*RIM has warned results will be weaker than expected
*Investors likely to focus on sales outlook, U.S. economy (In U.S. dollars unless noted)
By Wojtek Dabrowski
TORONTO, Dec 17 (Reuters) - Investors will keep a close eye on the outlook that Research In Motion RIM.TORIMM.O provides when it reports quarterly results on Thursday, hopeful for signs that the global economic downturn is not exacting more pain at the company that makes the BlackBerry smartphone.
RIM cautioned about two weeks ago that on it would report weaker-than-expected results for its third quarter, ended Nov. 29. Investors will not only watch to see if the company meets the diminished expectations, but will also focus on its forecast for its fourth quarter, which ends in February.
The company has rolled out a series of handsets — a flip-phone BlackBerry, the touch-screen Storm and the high-end Bold — at the same time as uncertainty has mounted about the appetite of both its large corporate clients and the retail consumer.
Analysts are concerned big companies could delay BlackBerry upgrades as they clamp down on costs and that retail users could choose less feature-rich phones than the BlackBerry in hopes of saving money.
These concerns will be top of mind in the company’s fourth quarter, which includes December’s traditionally strong holiday shopping season.
A long-term sales slowdown would mark another setback for RIM investors, who have seen the company’s shares lose more than 70 percent of their value since June as the economy slows.
Deepak Chopra, an analyst at Genuity Capital Markets, said on Wednesday the fourth quarter will be “the toughest quarter in some time to gauge, given the uncertainty of the new year in both the enterprise and consumer segments, versus RIM’s new product lineup.”
On Dec. 2, Waterloo, Ontario-based RIM warned its third-quarter revenue and earnings will come in below earlier forecasts because of the economy as well as delayed product launches.
It said it now expects it will have revenue of $2.75 billion to $2.78 billion and diluted adjusted earnings of 81 cents to 83 cents a share.
“Despite the impact of later product launch dates and general economic weakness in the United States, customer response to the new BlackBerry products launched this quarter has been exceptional and RIM has experienced particularly strong momentum in recent weeks,” it said at the time.
Chopra agrees with RIM, writing in a note to clients that checks with wireless carriers indicate that the Storm is selling well at Verizon (VZ.N) in the United States and Vodafone (VOD.L) in Europe, while the Bold is “doing much better than anyone envisioned” at AT&T (T.N), another U.S. carrier.

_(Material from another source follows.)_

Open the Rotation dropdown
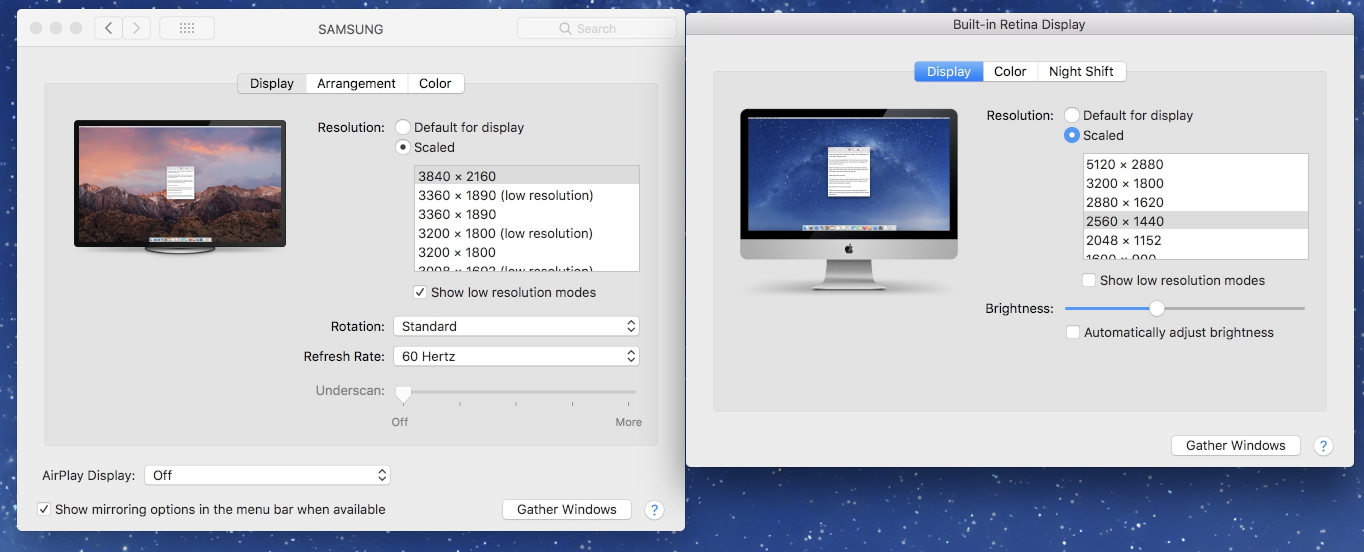1364x552 pixels. pos(516,326)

He forecast revenue of $2.97 billion and earnings per share of 84 cents for RIM’s fourth quarter, but cautioned that “the enterprise” — or RIM’s base of large corporate clients — “is more uncertain.”

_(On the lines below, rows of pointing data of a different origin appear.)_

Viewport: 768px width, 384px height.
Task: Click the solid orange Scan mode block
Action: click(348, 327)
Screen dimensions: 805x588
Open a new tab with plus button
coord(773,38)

RIM’s rollout of consumer-aimed devices such as the flip-phone BlackBerry and the Storm is part of its aggressive push to diversify its client base beyond the executives, politicians and other professionals who have been its mainstay.

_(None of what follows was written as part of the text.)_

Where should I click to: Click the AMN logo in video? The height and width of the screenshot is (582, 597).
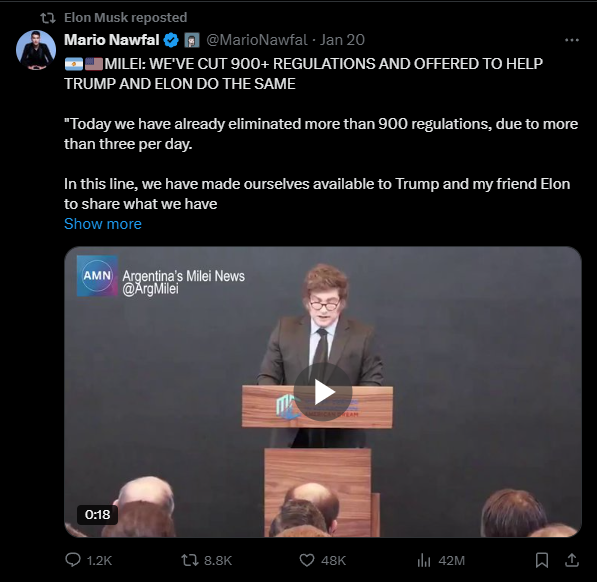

Even though the company is exposed to the consumer market and intense competition from the likes of Nokia (NOK.N), Motorola MOT.N and Apple’s (AAPL.O) iPhone, RIM is expected to remain one of the strongest companies among its peers.
“While facing both external headwinds and execution challenges related to its consumer transition, RIM remains a strong competitor with intact fundamentals and competitive advantages, in our view,” RBC Dominion Securities analyst Mike Abramsky wrote in a note to clients ahead of RIM’s earnings.